◆ **Your assignment**
The output consists only of the lines from the one with "You are a computer-use agent." through the end of the records, each printed exactly, and contains no pictures.

-------- Available data --------

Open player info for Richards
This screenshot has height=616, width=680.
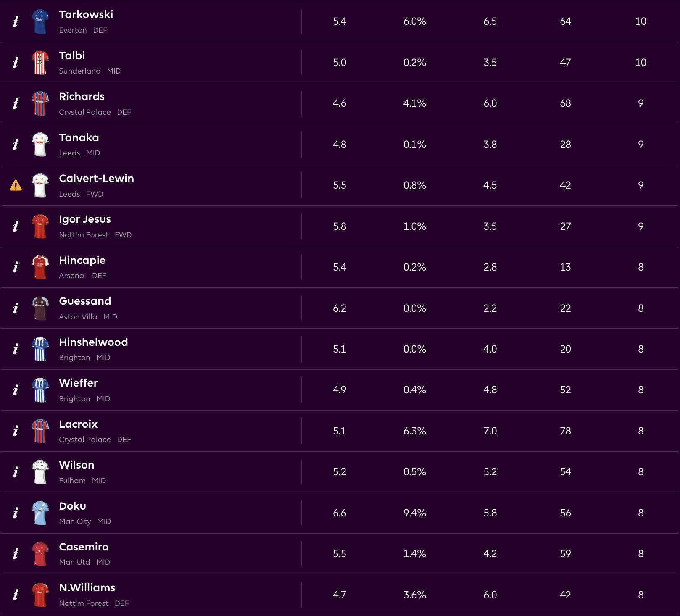[x=16, y=103]
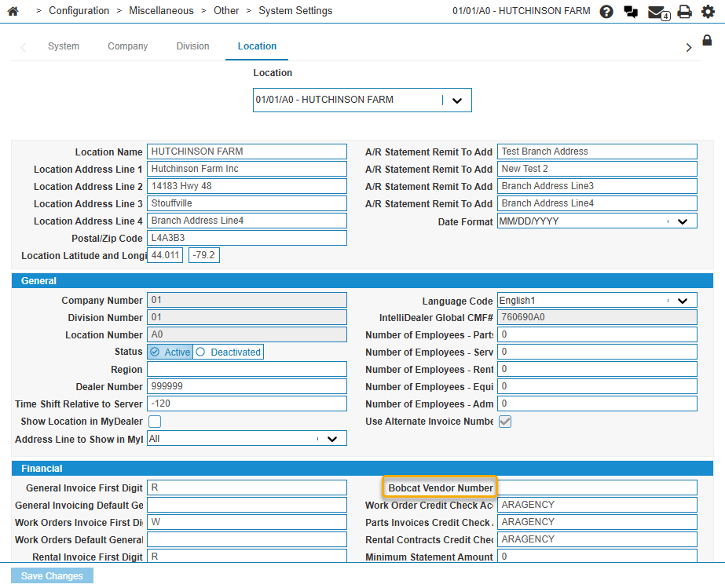Image resolution: width=725 pixels, height=588 pixels.
Task: Open the settings gear icon
Action: 708,12
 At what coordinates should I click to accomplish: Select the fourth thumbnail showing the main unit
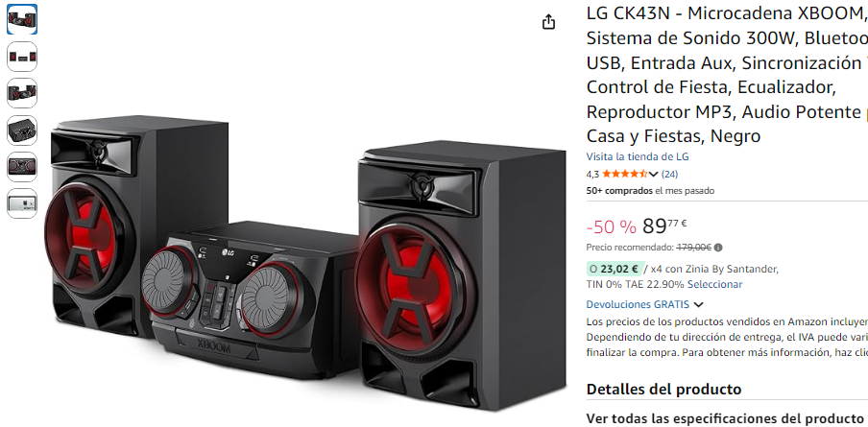[x=22, y=130]
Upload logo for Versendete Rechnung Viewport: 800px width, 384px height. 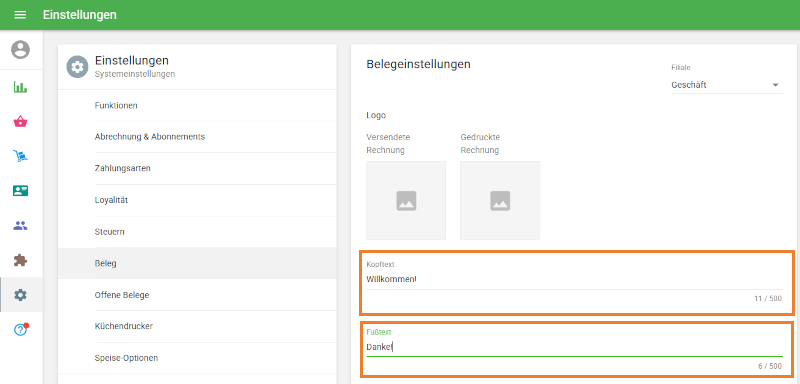pos(406,200)
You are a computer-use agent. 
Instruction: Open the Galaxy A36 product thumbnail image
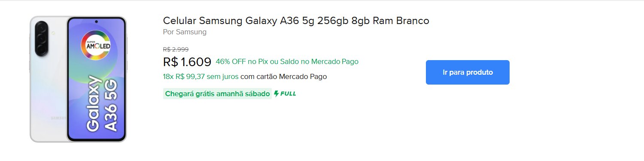pyautogui.click(x=78, y=79)
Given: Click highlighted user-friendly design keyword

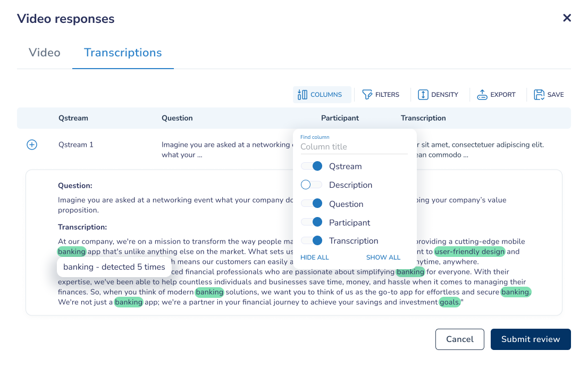Looking at the screenshot, I should click(x=469, y=252).
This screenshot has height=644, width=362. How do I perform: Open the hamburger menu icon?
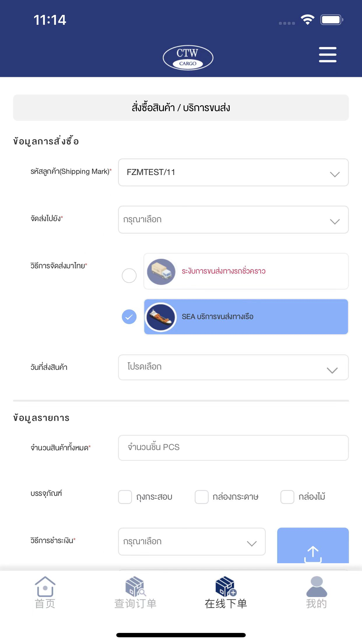pyautogui.click(x=328, y=55)
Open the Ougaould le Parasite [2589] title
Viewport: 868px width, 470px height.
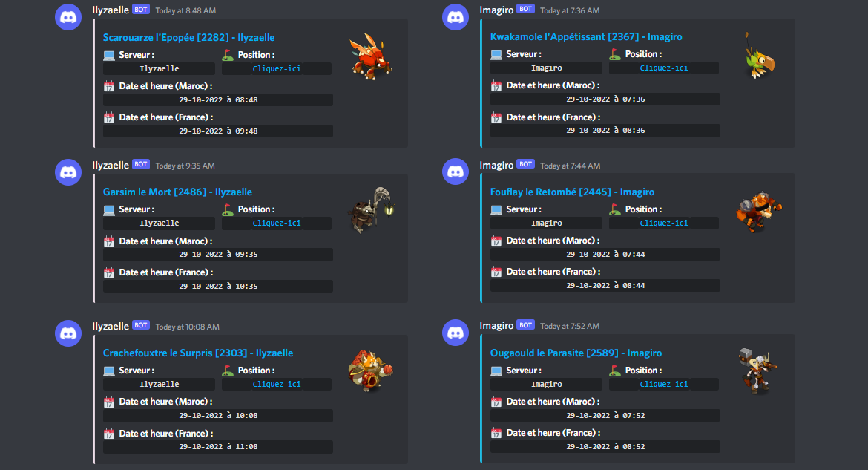click(x=576, y=353)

--------

◆ **Your solution**
You are a computer-use agent. 
Instruction: Open the Galaxy A36 product thumbnail image
pyautogui.click(x=78, y=79)
Given: Click highlighted user-friendly design keyword

Looking at the screenshot, I should click(x=469, y=252).
This screenshot has height=644, width=362. How do I perform: Open the hamburger menu icon?
pyautogui.click(x=328, y=55)
Open the Ougaould le Parasite [2589] title
Viewport: 868px width, 470px height.
click(x=576, y=353)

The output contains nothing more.